Der Dresdner Handwerkskammerchef Andreas Brzezinski über Fachkräftemangel und Ausbildungsabbrecher.

Lesedauer: 4 Minuten

Die Bäckerei Graf und die Filiale von Reimann in der Neustadt können am Sonntag nicht mehr öffnen, da sie kein Personal mehr finden. Auch Fleischer, Friseure und viele weitere Branchen klagen über Nachwuchsmangel. Im SZ-Interview spricht Handwerkskammerchef Andreas Brzezinski über die Ursachen und mögliche Lösungen:

Herr Brzezinski, manche Bäcker öffnen sonntags schon nicht mehr. In welchen Branchen müssen wir mit weiteren Folgen des Fachkräftemangels rechnen?

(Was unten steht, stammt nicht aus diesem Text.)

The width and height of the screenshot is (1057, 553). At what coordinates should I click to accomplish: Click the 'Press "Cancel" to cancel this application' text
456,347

Sonntags zu öffnen, ist eine Entscheidung des Betriebs. Der Fachkräftemangel ist nahezu in allen Branchen angekommen. Besonders bei den Fleischern und Bäckern, aber auch beim Bau-, Metall- und Elektrohandwerk und Ausbau-Gewerk.

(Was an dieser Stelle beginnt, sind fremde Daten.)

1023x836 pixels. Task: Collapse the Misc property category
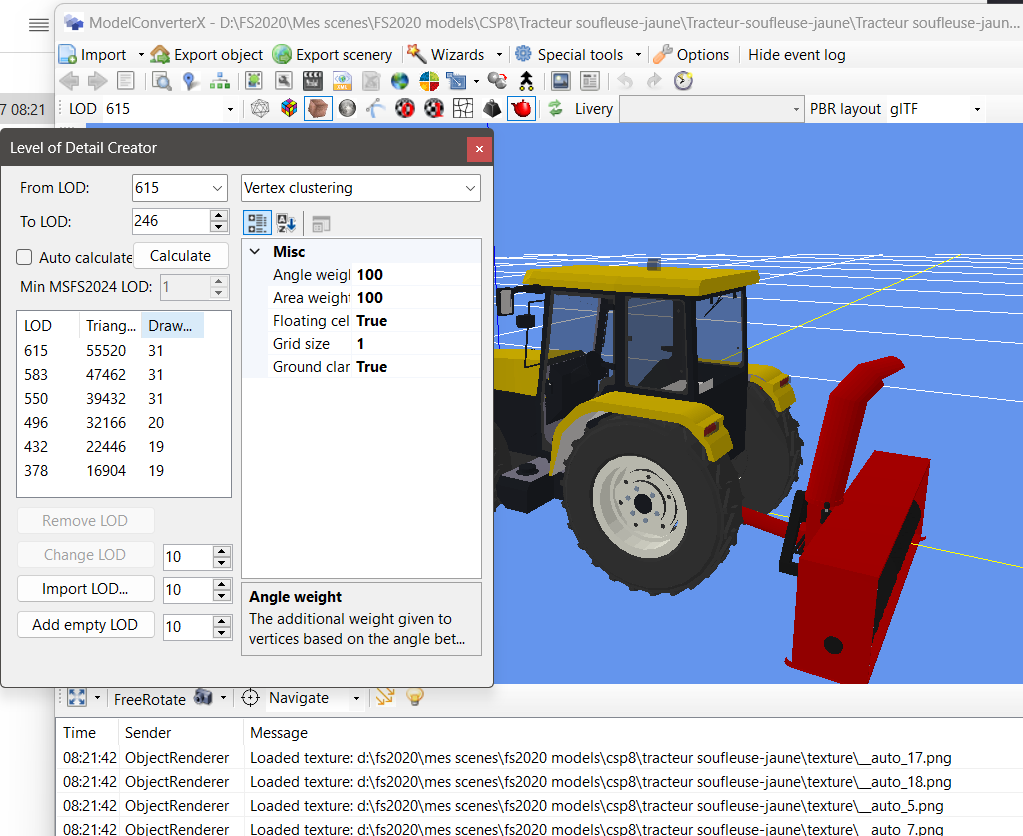coord(255,252)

Wo sehen Sie die Ursachen dafür?

Zum einen in der guten Konjunktur, die Betriebe wachsen und brauchen mehr Personal. Den Mangel gibt es nicht nur bei den Azubis, sondern auch bei den schon ausgebildeten Mitarbeitern.


Dr. Andreas Brzezinski ist seit zehn Jahren der Hauptgeschäftsführer der Handwerkskammer Dresden.

Der Mangel ist so flächendeckend, es muss es doch mehr Ursachen geben?

Es gibt durch die gute Konjunktur viele Möglichkeiten für die Mitarbeiter, viele freie Jobs. Dann schauen sie sich um, wie und wohin kann ich mich verändern? Einige wechseln noch mal den Job. Gerade gehen viele auch in Rente, viele schon mit 63 Jahren. Diese Fachkräfte fehlen dann natürlich. Außerdem wollen immer mehr junge Leute studieren.

Jeder vierte Azubi bricht auch seine Ausbildung ab.

Das stimmt, aber das ist beim Studium noch schlimmer. Im Vergleich zum akademischen Bereich sind die Ausbildungsabbrüche im Handwerk deutlich geringer. Ein Großteil der Lehrlinge im Handwerk bricht die Ausbildung auch nicht wirklich ab, sondern löst nur den Vertrag auf und setzt die Ausbildung in einem anderen Betrieb fort oder beginnt eine andere Ausbildung.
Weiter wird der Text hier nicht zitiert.